The assumed latitude is usually obtained from a DR or Dead Reckoning position. This is worked out by applying the distance from the last known position either by log or by the estimated speed over time with the course steered. A sight is taken that is the distance above the horizon of a heavenly object is measured with a sextant and the exact time noted in GMT. The sextant angle obtained is corrected for dip (the error caused by the observers height above the sea) and refraction to obtain the true altitude of the object above the horizon. This is then subtracted from 90° to obtain the angular distance from the position directly above, the zenith. This is referred to as the True Zenith Distance. The true zenith distance of the object is also the distance (in arc) on the earth's surface from the observer to where that object is overhead, the geographical position of the object.

Using a nautical almanac, the declination (celestial latitude), and the Greenwich hour angle (celestial longitude) are obtained of the observed object for the time of observation. Using the haversine formula the local hour angle of the position where the position circle crosses the assumed latitude is calculated. The local hour angle is the difference in longitude from the observer's position and the geographical position of the observed object. Hour angles, unlike longitude which is measured east and west from Greenwich, are always measured west from 0° through to 360°.

The local hour angle is then added to the Greenwich hour angle to obtain the longitude where the position line passes through the assumed latitude. To draw the position line on a chart the azimuth or bearing of the heavenly object must be known. It is usually calculated but could have been observed. A line at right angles to the azimuth is drawn through the calculated position. The observer is somewhere on this line. To obtain a fix (a position) this line must be crossed with another position line either from another sight or from elsewhere such as a bearing of a point of land or crossing a depth contour on a chart.

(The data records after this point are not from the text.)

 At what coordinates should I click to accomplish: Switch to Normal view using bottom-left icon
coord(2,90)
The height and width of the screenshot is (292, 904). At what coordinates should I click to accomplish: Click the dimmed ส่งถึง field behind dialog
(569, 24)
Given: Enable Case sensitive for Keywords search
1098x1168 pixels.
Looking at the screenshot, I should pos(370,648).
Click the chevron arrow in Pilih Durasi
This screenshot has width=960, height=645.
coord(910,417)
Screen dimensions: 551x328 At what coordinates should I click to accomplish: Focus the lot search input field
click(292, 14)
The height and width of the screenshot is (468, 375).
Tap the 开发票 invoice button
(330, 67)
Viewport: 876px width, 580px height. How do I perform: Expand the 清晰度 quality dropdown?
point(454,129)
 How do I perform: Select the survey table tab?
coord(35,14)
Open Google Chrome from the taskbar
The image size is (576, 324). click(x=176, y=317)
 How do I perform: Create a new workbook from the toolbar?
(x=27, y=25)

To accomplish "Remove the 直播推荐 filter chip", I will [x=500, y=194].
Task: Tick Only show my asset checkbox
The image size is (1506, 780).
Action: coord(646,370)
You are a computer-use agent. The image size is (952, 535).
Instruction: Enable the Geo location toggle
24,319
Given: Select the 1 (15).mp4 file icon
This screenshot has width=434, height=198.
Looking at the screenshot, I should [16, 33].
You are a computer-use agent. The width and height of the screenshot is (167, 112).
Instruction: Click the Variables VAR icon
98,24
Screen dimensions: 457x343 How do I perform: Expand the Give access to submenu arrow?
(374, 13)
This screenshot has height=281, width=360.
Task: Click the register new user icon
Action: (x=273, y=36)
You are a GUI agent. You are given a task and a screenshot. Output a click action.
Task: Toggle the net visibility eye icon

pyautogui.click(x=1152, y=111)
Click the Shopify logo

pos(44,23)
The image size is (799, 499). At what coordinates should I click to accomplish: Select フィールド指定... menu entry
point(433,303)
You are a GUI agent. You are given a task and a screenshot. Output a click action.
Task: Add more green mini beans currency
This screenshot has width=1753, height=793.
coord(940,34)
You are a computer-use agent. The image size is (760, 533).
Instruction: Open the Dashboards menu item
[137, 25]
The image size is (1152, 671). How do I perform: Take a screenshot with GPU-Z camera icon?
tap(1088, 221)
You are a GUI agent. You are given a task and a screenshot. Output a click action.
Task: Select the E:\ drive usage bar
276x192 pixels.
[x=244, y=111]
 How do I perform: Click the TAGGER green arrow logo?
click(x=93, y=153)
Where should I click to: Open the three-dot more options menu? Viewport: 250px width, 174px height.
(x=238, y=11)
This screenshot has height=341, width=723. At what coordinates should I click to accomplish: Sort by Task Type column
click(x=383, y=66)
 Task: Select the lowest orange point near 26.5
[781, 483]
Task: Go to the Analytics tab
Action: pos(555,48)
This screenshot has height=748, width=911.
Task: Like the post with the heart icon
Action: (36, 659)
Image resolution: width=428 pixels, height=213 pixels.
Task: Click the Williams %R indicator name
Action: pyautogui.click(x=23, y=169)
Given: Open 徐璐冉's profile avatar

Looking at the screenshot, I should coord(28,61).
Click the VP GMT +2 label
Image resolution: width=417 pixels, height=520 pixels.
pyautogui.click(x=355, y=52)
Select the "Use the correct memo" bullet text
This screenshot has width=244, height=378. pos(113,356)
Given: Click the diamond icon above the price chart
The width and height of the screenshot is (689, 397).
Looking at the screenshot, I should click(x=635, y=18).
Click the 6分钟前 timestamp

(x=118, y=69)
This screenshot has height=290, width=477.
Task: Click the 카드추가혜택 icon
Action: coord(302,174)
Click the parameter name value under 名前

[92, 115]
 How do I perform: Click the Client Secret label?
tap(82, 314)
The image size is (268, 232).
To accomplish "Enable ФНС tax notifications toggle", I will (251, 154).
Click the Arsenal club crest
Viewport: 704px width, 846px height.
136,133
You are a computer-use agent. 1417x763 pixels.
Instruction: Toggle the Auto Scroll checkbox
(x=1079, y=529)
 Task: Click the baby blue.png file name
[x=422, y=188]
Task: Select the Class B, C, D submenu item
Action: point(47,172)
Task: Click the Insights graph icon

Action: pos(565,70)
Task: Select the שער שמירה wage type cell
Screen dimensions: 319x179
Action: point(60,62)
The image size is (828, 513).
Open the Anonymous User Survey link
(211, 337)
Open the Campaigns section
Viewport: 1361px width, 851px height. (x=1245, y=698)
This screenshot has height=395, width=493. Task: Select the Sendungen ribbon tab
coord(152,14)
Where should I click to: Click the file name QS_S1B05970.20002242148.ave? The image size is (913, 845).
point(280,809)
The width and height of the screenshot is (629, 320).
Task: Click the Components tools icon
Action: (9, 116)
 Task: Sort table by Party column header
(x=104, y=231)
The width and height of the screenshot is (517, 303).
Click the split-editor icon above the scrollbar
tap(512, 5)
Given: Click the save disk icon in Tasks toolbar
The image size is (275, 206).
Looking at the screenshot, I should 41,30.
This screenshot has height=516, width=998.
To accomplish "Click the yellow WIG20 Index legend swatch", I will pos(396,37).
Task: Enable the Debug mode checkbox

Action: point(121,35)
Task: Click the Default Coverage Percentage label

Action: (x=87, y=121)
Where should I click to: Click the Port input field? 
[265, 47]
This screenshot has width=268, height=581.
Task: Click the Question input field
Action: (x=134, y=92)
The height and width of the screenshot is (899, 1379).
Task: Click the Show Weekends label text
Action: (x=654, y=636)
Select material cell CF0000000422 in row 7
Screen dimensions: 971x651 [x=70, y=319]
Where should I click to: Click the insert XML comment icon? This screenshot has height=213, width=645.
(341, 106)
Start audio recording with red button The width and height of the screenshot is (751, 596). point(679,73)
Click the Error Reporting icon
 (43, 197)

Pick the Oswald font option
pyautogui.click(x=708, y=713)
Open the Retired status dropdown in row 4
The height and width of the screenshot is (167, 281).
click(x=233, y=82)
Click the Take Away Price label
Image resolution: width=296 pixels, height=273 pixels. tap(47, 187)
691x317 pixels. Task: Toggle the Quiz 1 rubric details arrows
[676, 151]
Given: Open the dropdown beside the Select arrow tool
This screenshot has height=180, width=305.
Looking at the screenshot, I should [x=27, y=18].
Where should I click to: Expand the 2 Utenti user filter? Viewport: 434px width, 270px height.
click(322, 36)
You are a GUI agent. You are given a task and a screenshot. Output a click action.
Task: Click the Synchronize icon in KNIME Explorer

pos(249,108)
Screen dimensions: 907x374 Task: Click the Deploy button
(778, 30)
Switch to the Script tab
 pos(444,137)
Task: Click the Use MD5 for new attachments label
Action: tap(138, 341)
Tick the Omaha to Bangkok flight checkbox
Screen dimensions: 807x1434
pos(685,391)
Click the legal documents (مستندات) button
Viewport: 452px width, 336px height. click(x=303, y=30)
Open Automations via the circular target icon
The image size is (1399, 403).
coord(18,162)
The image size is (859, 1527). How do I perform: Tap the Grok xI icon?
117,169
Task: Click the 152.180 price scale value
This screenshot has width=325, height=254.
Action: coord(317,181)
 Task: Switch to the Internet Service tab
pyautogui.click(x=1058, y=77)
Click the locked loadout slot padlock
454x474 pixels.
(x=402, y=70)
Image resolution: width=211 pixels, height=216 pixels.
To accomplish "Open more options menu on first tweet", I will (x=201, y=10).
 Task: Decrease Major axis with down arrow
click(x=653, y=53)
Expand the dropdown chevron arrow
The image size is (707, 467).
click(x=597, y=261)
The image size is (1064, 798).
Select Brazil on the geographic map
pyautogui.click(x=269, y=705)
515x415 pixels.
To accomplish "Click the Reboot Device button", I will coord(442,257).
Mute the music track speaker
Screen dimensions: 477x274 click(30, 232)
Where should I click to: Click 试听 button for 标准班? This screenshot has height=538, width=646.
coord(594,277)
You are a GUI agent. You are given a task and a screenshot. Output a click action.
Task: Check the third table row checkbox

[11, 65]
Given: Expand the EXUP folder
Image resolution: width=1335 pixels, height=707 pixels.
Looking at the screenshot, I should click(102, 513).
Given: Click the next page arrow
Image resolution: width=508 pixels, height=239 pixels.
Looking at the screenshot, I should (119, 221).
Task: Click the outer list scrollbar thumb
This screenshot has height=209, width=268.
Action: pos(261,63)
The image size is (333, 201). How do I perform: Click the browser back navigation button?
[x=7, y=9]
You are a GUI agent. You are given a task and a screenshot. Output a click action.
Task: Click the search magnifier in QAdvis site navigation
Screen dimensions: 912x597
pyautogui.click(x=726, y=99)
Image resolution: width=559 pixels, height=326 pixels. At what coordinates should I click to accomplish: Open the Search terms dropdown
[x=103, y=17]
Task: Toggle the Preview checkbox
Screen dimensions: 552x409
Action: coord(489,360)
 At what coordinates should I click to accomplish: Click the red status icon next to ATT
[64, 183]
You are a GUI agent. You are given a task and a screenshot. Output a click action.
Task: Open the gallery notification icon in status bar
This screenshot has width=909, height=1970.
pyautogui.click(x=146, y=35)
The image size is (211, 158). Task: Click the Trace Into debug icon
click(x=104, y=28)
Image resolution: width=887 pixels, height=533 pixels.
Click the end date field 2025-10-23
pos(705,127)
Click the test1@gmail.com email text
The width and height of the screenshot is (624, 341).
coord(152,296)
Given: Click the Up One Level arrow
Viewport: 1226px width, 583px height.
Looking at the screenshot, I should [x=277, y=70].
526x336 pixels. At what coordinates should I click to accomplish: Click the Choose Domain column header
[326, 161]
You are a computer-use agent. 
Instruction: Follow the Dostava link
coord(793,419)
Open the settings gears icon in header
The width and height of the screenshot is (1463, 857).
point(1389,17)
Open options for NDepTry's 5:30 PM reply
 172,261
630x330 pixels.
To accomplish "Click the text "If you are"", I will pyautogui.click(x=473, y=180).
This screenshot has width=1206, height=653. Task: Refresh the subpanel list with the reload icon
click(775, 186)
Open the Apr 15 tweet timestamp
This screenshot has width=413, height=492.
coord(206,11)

The Longitude by Chronometer method of calculating sights is at its most accurate when the azimuth of the object is due east or west. As the azimuth changes towards the south or north, depending which hemisphere the observer is in, the cross of the position line with the assumed latitude becomes more and more oblique and the position obtained is less accurate. For this reason it is a less versatile method of calculating sights than the intercept method which can be used for all azimuths.